Hoping the Rental House Refinancing Works Out

A little while ago I mentioned that I was looking into refinancing some of my rental property.  I figured that interest rates had gotten so low it was worth looking into and seeing what might happen.  I think there is only one way for rates to go and that is up.  Well, life got in the way and I had to get some other things done first as I am sure that most of you know.  But now, I have been able to begin looking into the refi again.

It turns out that the mortgage guy at the bank left so I am with a new guy.  I have only spoken with him on the phone, but I think I like him better.  He is fairly responsive, and I think we can get this done.

The Numbers

I made myself a spreadsheet at the end of October with the data from all 6 of my rental houses.  One is the place we used to live in before moving 12 years ago.  We have a second mortgage on it so there is not a lot of equity.  But the other 5 are the ones that I will be able to refinance.  I figured that while I was decreasing the interest rate, I would also look into decreasing the term.

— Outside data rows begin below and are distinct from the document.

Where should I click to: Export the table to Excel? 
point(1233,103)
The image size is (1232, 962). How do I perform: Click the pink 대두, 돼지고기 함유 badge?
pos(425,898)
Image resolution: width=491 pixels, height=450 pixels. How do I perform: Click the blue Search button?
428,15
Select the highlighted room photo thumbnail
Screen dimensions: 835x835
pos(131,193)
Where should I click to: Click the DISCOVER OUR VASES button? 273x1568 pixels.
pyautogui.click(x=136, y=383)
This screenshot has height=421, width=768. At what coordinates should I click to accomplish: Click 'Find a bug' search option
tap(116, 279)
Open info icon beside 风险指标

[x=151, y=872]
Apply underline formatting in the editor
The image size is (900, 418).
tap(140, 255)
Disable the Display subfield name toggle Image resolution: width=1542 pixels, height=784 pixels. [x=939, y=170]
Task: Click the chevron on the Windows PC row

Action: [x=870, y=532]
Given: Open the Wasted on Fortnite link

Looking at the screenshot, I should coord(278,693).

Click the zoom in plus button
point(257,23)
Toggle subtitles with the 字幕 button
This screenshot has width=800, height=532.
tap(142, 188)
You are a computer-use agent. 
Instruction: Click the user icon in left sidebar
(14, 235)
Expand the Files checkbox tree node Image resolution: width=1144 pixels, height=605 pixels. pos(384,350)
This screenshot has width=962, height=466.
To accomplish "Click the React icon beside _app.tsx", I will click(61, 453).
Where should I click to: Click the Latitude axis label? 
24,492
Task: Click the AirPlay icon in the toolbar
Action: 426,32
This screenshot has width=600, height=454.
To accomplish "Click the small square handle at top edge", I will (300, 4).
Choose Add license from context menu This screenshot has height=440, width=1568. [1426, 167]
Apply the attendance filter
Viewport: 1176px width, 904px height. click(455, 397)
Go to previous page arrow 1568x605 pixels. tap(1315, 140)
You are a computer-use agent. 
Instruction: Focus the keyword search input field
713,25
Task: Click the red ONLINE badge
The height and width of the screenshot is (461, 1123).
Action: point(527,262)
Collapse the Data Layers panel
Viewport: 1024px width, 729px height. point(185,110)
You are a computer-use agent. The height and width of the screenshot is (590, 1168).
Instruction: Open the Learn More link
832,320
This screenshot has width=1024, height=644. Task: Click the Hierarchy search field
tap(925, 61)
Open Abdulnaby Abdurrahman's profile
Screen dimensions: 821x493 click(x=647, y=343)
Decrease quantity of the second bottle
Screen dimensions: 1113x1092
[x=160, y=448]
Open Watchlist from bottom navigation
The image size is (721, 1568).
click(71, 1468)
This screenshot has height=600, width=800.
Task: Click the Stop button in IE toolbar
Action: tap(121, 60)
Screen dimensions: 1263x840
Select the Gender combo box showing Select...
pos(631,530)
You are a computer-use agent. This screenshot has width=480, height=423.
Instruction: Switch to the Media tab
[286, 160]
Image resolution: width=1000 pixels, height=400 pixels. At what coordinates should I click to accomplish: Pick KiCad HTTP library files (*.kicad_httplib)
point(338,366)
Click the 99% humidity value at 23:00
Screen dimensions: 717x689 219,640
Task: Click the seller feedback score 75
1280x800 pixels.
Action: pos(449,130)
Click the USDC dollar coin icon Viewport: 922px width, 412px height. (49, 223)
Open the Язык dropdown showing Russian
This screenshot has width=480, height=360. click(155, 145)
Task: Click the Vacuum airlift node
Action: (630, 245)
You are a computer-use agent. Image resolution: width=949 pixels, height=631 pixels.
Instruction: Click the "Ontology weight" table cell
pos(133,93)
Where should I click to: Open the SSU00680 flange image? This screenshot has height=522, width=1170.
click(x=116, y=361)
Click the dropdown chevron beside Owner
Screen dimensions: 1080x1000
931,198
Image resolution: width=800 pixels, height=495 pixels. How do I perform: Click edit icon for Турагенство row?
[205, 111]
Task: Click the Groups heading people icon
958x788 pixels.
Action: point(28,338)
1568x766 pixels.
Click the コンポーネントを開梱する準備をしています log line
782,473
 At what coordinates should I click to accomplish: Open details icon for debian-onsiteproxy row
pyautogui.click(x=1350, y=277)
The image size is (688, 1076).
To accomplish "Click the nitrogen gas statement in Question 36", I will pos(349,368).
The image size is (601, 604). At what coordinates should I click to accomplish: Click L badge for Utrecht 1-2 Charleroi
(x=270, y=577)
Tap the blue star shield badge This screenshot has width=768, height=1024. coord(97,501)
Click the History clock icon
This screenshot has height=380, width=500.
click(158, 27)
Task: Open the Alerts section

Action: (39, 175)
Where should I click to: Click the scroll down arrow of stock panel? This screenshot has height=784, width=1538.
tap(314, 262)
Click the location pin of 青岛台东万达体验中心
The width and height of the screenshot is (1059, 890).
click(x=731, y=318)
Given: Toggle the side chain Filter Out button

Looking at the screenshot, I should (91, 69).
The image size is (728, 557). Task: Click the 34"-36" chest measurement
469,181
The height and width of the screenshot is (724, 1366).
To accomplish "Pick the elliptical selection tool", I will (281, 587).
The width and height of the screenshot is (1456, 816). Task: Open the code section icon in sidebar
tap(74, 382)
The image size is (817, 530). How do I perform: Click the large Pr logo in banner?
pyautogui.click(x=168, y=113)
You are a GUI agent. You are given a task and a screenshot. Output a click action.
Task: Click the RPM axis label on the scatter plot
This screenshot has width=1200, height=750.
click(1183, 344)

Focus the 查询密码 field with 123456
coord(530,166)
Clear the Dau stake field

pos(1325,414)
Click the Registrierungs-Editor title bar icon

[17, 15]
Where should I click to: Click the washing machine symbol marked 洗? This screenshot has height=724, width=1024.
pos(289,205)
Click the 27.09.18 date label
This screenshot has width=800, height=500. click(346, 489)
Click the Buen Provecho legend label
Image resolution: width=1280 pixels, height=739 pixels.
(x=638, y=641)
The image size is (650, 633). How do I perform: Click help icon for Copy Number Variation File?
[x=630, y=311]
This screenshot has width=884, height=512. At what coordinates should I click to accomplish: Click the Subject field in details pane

Currently, my rates run from 6.38% to 7% with remaining terms of 21 to 23 years.  I had him look at 20 year and 15 year numbers, and I am liking what I see.

For the 20 year term, the interest rate would be 4.25% and I would have to bring just over $13,000 to closing.  The payments would decline by about $948 per month.  It would take about 14 months to break even and get my cash back.

For the 15 year term, the interest rate would be 3.125% and I would have to bring $10,500 to closing with payments being reduced by $659 per month.  It would take me 16 months to get the cash expense back.  But I would save 5 full years of payments at the back end compared to the 20 year mortgage.  And I will definitely save a bundle compared to my current situation.

The savings could be used to pay some of my other debts which I am working aggressively to get under control.  Right now, that seems like the best use of cash right now.  I would prefer not to bring that much cash to closing, but consider the return on investment, and it is a great deal.  If over the first year, I save $7908 in cash on my $10,500 investment now, my cash on cash return is just over 75%.  Who wouldn’t take that kind of return on investment?  So it makes abundant sense to get this thing done.

Which is why I hoping the refinancing on the rental houses all works out.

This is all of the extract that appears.